Bangladesh Energy Regulatory Commission (BERC) has finalised a revised gas tariff structure that maintains current prices for existing industrial units while setting a higher rate for new connections, BERC Chairman Jalal Ahmed said.
While he refrained from disclosing the exact figure of the increase, the BERC chief said the new rates would be officially announced on Sunday (13 April).
He assured that no hike would be imposed on existing industrial connections.
According to sources within BERC, current industrial users are billed at Tk30 per cubic metre, a rate that will remain unchanged.
However, new industrial units may face rates between Tk40 and Tk45 per cubic metre.
Petrobangla had proposed a tiered pricing structure—retaining the existing rates for current consumers (Tk30 for industrial gas and Tk31.75 for captive power) but significantly increasing the tariff for new and promised connections.
For these categories, Petrobangla suggested a rate of Tk75.72 per cubic metre, while offering a transitional rate for approved-but-not-yet-connected consumers: Half at the old rate and half at the new.
The proposal, presented during a public hearing on 26 February, faced severe backlash from industry leaders and trade bodies who argued that such a dual-pricing model would distort competition and burden new investments.

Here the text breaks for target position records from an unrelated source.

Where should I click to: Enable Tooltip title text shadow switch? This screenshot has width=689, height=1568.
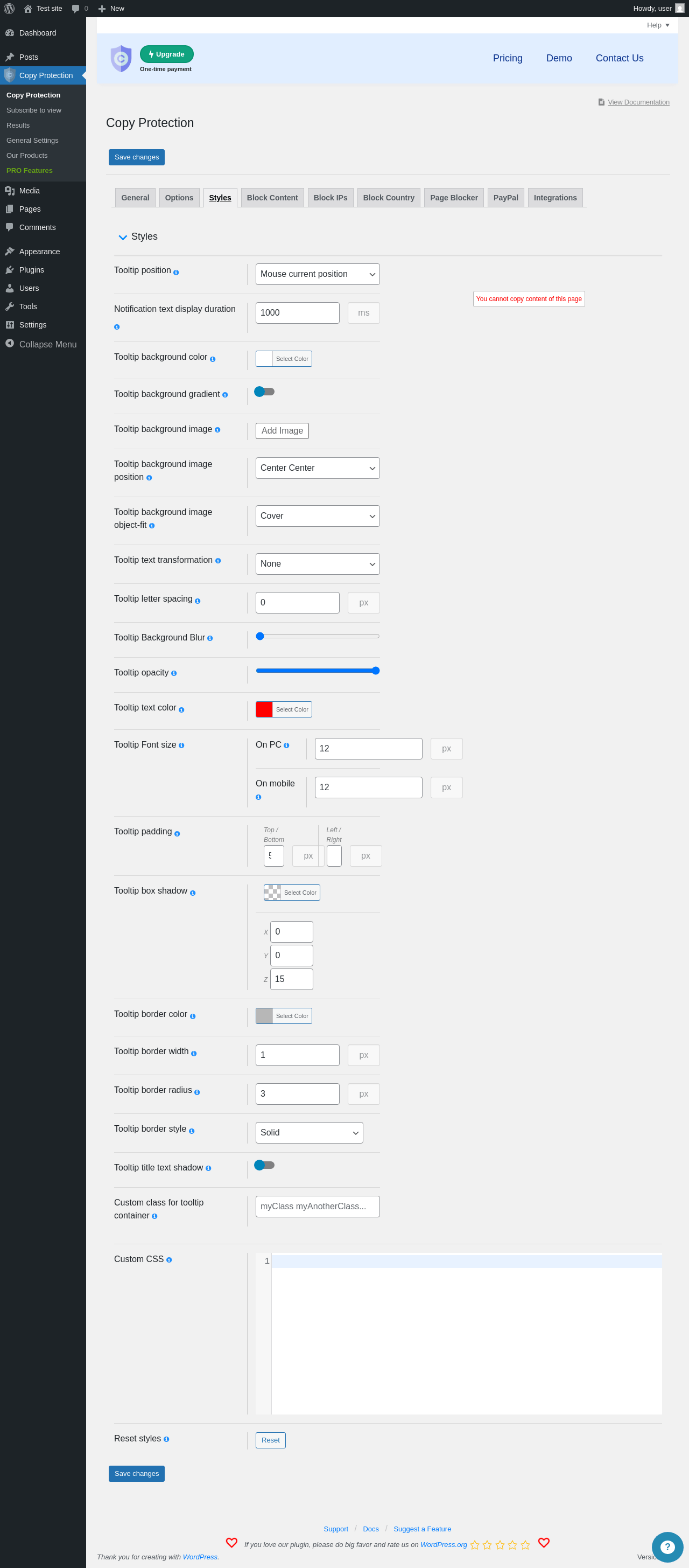click(x=264, y=1165)
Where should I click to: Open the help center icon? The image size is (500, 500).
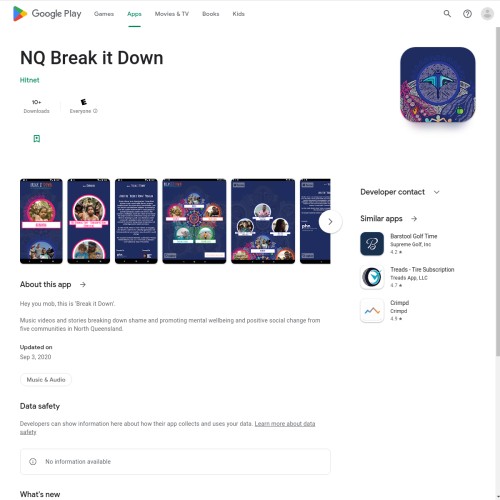[x=467, y=14]
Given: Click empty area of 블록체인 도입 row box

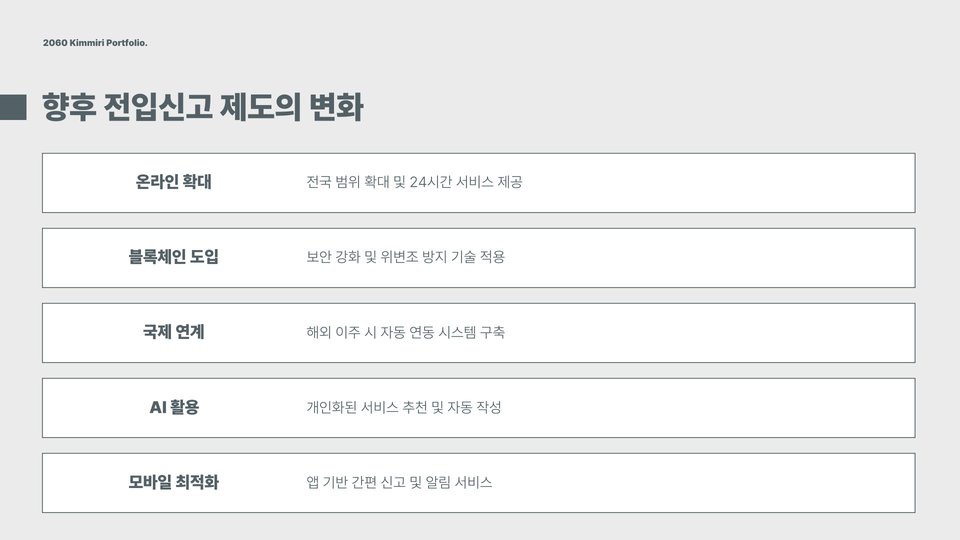Looking at the screenshot, I should click(716, 258).
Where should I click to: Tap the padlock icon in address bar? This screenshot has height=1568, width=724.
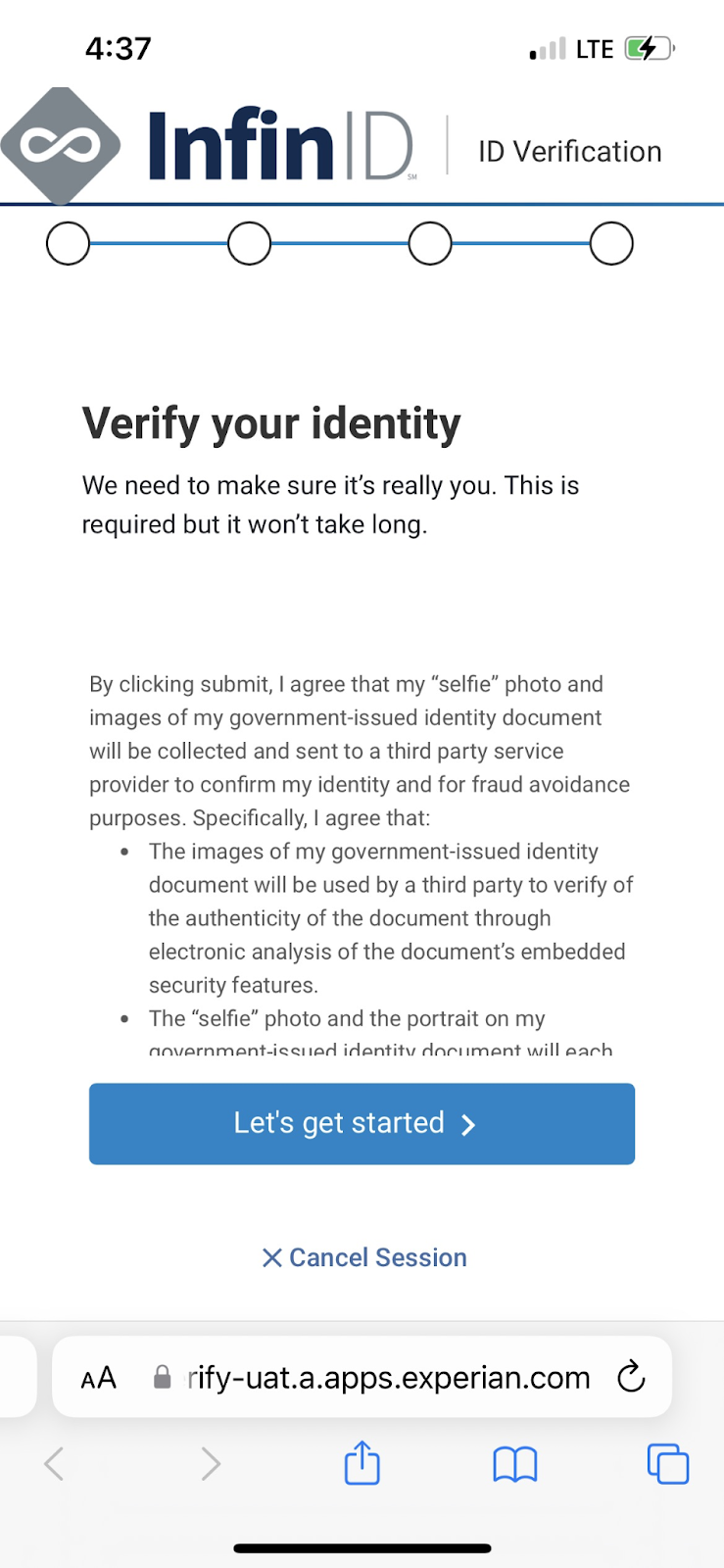pos(163,1378)
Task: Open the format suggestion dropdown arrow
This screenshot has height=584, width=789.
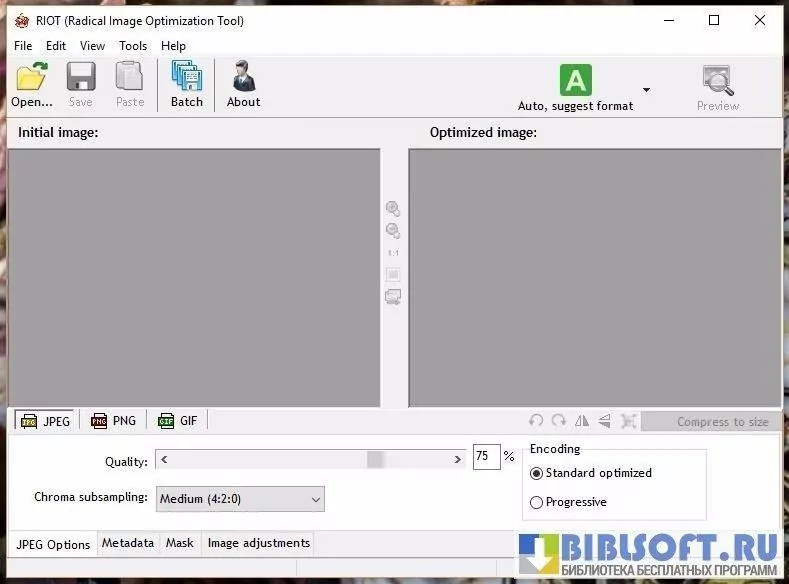Action: pyautogui.click(x=646, y=90)
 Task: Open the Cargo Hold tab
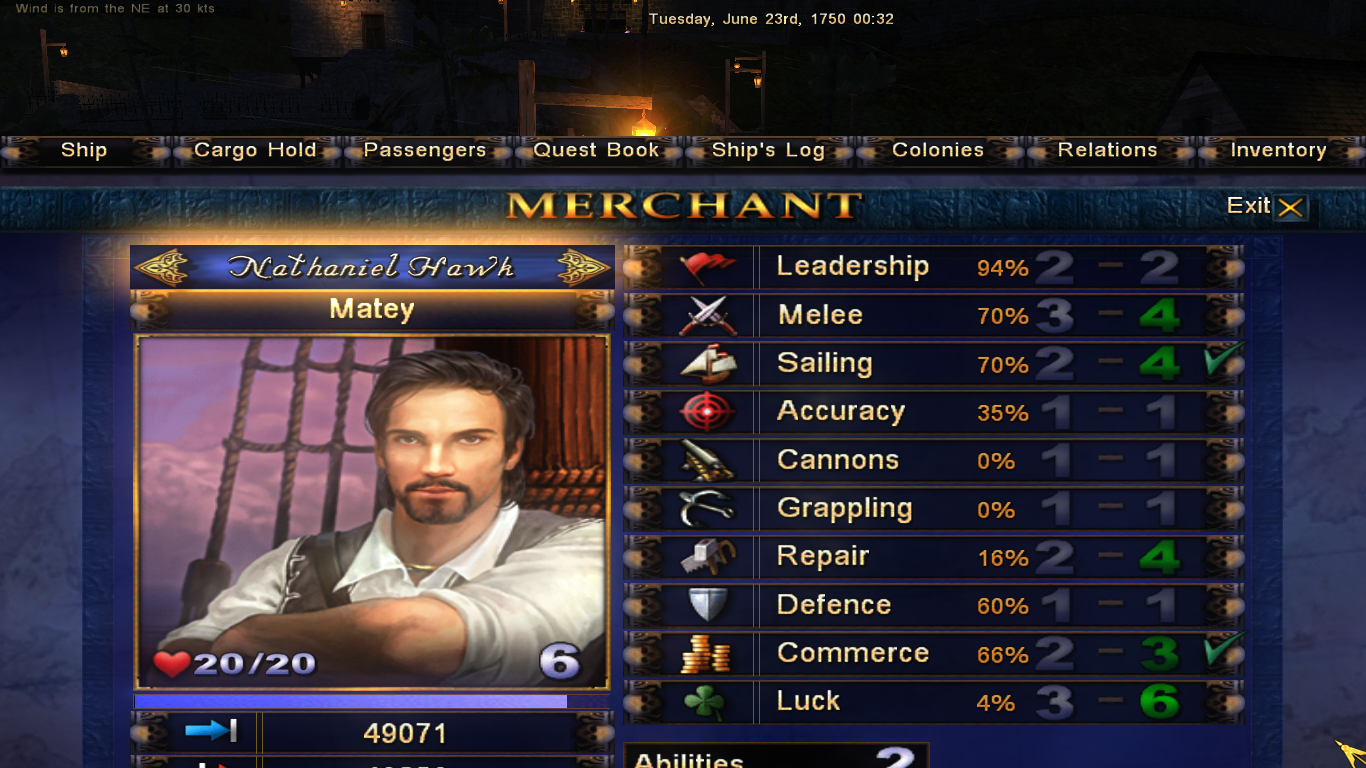click(255, 151)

Dr Shamsul Alam, energy adviser to the Consumers Association of Bangladesh (CAB), said the proposed hike is unjustified. "We demonstrated in the hearing that the price could be reduced. The previous government had escalated exploitative expenditures, and if this hike proceeds without consumer safeguards, it effectively legitimises those excesses."
He also asserted that implementing two separate tariffs for the same category of consumers violates legal norms and hinted at the possibility of a legal challenge.
Petrobangla, which sources gas from multiple providers, claims the hike is necessary to offset an anticipated annual deficit of Tk16,000 crore.
It purchases gas from state-owned companies—such as Sylhet Gas Fields Ltd and Bangladesh Gas Fields Company—at around Tk28 per thousand cubic feet (MCF), and from BAPEX at approximately Tk112 per MCF.
Multinational company Chevron receives $2.76 per MCF, while Tullow is paid $2.31 per MCF.
Imported liquefied natural gas (LNG), however, significantly raises the cost. In the first seven months of FY 2024–25, LNG from Qatar averaged $10.66 per MMBtu, and from Oman $10.09. Decades of stagnation in domestic exploration have pushed the country further into dependency on costly imports.
Energy experts warn that unless exploration activities are urgently accelerated, the nation may face an even graver crisis in the near future.